=== Data ===

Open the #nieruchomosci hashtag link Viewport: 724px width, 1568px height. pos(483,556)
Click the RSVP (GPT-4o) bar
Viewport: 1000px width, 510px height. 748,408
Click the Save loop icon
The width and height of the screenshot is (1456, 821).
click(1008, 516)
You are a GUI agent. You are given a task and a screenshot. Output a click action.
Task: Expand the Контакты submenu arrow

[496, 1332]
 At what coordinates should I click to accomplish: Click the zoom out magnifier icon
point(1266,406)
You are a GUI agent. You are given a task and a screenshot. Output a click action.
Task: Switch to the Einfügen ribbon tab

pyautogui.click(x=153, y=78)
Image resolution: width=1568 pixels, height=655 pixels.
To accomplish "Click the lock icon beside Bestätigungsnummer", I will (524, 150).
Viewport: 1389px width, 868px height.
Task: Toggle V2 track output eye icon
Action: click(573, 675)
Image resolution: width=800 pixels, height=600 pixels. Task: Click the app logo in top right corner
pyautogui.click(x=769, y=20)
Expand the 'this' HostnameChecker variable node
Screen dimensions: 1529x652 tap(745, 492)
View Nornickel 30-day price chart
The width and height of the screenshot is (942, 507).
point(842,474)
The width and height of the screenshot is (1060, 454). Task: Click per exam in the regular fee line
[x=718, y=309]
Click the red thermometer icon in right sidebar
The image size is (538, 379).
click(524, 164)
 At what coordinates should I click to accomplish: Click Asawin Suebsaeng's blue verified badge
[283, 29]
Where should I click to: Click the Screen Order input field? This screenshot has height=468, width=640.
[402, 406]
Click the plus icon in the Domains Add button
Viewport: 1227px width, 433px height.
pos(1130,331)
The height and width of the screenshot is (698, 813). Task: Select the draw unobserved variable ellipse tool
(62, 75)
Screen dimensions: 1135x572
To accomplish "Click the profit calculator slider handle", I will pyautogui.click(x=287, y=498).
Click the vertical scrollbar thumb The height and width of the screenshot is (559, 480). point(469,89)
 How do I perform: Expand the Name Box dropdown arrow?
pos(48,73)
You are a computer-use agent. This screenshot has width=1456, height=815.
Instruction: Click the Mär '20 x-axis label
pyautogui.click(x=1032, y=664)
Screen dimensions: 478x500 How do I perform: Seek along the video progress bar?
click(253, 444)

=== What you have to do ===
Exactly the lines from the one that holds "At what coordinates should I click to accomplish: Click the" through the final line of the records above should be written out, and only those.

=== Task answer ===
 At what coordinates should I click to accomplish: Click the zoom out magnifier icon
point(1266,406)
You are a GUI agent. You are given a task and a screenshot. Output a click action.
Task: Switch to the Einfügen ribbon tab

pyautogui.click(x=153, y=78)
Image resolution: width=1568 pixels, height=655 pixels.
To accomplish "Click the lock icon beside Bestätigungsnummer", I will (524, 150).
Viewport: 1389px width, 868px height.
Task: Toggle V2 track output eye icon
Action: click(573, 675)
Image resolution: width=800 pixels, height=600 pixels. Task: Click the app logo in top right corner
pyautogui.click(x=769, y=20)
Expand the 'this' HostnameChecker variable node
Screen dimensions: 1529x652 tap(745, 492)
View Nornickel 30-day price chart
The width and height of the screenshot is (942, 507).
point(842,474)
The width and height of the screenshot is (1060, 454). Task: Click per exam in the regular fee line
[x=718, y=309]
Click the red thermometer icon in right sidebar
The image size is (538, 379).
click(524, 164)
 At what coordinates should I click to accomplish: Click Asawin Suebsaeng's blue verified badge
[283, 29]
Where should I click to: Click the Screen Order input field? This screenshot has height=468, width=640.
[402, 406]
Click the plus icon in the Domains Add button
Viewport: 1227px width, 433px height.
pos(1130,331)
The height and width of the screenshot is (698, 813). Task: Select the draw unobserved variable ellipse tool
(62, 75)
Screen dimensions: 1135x572
To accomplish "Click the profit calculator slider handle", I will pyautogui.click(x=287, y=498).
Click the vertical scrollbar thumb The height and width of the screenshot is (559, 480). point(469,89)
 How do I perform: Expand the Name Box dropdown arrow?
pos(48,73)
You are a computer-use agent. This screenshot has width=1456, height=815.
Instruction: Click the Mär '20 x-axis label
pyautogui.click(x=1032, y=664)
Screen dimensions: 478x500 How do I perform: Seek along the video progress bar?
click(253, 444)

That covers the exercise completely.